> **Record set**:
- - - -

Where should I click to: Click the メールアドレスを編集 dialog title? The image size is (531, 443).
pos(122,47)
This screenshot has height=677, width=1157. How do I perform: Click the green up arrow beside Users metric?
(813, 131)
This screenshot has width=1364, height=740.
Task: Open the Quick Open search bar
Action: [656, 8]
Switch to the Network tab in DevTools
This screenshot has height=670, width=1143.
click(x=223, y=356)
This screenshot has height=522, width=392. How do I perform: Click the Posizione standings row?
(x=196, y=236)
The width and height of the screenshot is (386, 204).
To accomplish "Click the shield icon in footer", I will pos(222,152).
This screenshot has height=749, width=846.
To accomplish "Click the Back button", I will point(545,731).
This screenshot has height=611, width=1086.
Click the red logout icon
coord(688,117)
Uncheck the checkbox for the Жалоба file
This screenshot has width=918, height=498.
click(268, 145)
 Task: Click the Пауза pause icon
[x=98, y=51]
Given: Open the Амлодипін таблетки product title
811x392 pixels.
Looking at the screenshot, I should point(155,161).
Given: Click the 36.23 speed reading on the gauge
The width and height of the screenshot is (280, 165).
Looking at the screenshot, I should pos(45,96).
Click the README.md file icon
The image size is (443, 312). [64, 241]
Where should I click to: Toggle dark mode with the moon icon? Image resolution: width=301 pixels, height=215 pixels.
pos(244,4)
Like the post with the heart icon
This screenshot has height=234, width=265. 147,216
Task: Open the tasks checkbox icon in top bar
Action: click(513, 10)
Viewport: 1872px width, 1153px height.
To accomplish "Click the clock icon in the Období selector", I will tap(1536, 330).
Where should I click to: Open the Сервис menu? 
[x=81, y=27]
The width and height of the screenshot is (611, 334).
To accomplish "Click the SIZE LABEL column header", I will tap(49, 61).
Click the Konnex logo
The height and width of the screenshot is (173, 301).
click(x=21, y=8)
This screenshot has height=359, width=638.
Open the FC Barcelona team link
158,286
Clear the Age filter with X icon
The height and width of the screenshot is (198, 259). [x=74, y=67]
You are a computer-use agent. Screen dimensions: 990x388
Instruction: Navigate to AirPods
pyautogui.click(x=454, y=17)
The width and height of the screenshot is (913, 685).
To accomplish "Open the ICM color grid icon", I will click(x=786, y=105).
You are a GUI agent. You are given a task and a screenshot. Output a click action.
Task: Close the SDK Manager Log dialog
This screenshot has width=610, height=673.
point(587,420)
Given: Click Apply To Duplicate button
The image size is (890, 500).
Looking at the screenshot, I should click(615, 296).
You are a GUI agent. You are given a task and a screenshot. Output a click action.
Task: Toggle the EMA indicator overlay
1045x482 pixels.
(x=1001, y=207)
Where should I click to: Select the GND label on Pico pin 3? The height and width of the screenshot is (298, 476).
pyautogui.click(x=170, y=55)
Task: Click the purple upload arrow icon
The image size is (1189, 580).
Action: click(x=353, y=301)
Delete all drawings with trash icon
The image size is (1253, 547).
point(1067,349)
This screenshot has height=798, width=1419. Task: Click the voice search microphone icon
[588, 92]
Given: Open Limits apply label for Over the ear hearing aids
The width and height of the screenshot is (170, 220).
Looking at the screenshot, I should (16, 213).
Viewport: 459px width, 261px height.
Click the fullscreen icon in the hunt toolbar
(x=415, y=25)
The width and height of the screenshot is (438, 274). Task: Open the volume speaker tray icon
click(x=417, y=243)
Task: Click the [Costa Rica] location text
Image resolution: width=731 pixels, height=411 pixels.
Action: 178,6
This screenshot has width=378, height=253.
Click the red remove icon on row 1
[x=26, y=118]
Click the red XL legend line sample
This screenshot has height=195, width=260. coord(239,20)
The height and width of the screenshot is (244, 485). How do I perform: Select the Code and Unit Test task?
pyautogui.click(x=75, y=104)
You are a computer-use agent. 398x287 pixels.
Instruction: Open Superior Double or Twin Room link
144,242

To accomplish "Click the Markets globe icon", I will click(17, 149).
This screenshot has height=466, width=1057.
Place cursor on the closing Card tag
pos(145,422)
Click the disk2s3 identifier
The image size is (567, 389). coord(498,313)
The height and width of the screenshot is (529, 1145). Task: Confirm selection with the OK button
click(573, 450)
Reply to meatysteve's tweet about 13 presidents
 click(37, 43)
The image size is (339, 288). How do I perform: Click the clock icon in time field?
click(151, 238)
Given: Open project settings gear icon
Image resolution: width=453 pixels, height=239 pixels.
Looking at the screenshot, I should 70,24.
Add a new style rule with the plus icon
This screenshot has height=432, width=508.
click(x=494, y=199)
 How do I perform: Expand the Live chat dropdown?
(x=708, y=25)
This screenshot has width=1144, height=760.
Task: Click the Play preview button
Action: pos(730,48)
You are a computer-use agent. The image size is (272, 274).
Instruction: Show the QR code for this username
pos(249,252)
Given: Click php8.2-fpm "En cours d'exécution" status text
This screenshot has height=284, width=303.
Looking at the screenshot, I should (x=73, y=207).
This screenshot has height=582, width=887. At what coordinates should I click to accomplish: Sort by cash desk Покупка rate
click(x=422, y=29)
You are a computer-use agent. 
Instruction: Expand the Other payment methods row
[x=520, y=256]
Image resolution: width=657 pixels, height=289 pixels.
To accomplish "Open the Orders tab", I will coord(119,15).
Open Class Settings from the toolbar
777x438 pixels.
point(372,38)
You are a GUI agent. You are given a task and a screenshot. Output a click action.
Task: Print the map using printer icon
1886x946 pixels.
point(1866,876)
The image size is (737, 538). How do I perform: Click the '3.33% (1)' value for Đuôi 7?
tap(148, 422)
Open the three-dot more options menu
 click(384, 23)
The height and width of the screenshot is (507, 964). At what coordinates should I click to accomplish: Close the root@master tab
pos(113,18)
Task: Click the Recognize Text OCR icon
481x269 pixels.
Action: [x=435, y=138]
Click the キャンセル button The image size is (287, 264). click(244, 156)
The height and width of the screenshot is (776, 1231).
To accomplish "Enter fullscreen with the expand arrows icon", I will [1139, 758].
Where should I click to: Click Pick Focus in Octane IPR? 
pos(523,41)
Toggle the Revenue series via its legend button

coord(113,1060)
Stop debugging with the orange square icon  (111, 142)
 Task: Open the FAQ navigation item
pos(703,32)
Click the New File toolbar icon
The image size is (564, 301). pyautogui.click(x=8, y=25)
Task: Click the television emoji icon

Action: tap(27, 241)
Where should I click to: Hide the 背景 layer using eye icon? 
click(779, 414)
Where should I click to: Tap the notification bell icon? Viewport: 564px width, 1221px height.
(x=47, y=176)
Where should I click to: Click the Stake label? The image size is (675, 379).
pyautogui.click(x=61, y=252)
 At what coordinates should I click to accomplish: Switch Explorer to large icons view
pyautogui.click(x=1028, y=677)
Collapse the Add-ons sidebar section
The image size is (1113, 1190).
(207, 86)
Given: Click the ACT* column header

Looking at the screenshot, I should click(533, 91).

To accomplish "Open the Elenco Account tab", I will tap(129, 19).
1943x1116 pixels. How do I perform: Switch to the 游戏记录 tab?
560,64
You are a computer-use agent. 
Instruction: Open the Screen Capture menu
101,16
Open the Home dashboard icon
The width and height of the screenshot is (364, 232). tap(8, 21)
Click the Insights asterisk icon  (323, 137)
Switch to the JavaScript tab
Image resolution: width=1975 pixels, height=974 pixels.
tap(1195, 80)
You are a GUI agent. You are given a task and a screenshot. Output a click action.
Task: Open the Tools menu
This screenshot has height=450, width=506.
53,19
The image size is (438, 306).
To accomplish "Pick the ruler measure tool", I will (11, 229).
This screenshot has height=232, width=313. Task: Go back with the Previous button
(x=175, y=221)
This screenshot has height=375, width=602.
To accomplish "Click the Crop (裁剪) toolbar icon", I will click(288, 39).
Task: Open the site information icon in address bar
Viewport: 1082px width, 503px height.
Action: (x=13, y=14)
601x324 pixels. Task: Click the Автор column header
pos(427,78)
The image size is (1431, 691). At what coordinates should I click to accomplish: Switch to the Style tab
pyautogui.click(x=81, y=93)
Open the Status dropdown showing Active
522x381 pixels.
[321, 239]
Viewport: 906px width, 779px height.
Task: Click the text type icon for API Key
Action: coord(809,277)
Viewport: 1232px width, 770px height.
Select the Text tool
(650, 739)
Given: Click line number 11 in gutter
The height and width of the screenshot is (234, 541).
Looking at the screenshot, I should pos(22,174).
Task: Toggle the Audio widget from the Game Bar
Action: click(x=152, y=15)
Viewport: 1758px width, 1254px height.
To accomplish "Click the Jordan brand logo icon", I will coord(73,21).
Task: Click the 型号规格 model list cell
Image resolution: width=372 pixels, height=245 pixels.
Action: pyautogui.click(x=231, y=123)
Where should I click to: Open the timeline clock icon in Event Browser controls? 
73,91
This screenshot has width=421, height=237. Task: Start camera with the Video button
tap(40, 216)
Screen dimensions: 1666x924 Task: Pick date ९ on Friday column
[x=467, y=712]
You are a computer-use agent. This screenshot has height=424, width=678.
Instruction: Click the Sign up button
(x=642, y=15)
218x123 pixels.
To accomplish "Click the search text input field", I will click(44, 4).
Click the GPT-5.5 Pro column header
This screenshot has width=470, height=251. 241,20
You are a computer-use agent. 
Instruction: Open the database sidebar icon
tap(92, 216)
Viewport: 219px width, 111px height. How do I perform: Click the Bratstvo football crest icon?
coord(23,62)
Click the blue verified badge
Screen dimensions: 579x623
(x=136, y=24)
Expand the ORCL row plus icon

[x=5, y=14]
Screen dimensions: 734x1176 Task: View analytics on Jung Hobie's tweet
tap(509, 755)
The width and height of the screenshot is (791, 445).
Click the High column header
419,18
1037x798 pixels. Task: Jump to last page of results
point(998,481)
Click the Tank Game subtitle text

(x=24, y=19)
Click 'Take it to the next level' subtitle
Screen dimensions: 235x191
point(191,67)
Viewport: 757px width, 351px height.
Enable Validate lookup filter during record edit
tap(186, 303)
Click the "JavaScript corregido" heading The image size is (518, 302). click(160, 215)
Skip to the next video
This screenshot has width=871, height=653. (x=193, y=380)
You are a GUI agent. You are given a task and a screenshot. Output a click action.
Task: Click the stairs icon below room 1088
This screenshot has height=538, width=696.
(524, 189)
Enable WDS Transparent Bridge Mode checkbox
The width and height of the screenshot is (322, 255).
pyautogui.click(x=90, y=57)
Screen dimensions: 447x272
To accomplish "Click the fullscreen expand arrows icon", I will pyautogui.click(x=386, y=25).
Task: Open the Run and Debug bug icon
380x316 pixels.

- - - -

> **Brief**:
Reproduce the lines of the records above verbatim, beginning with the line that contains "Viewport: 1758px width, 1254px height." and continuing through the line that contains "[x=467, y=712]", with both of those lines included.

> **Written reply**:
Viewport: 1758px width, 1254px height.
To accomplish "Click the Jordan brand logo icon", I will coord(73,21).
Task: Click the 型号规格 model list cell
Image resolution: width=372 pixels, height=245 pixels.
Action: pyautogui.click(x=231, y=123)
Where should I click to: Open the timeline clock icon in Event Browser controls? 
73,91
This screenshot has width=421, height=237. Task: Start camera with the Video button
tap(40, 216)
Screen dimensions: 1666x924 Task: Pick date ९ on Friday column
[x=467, y=712]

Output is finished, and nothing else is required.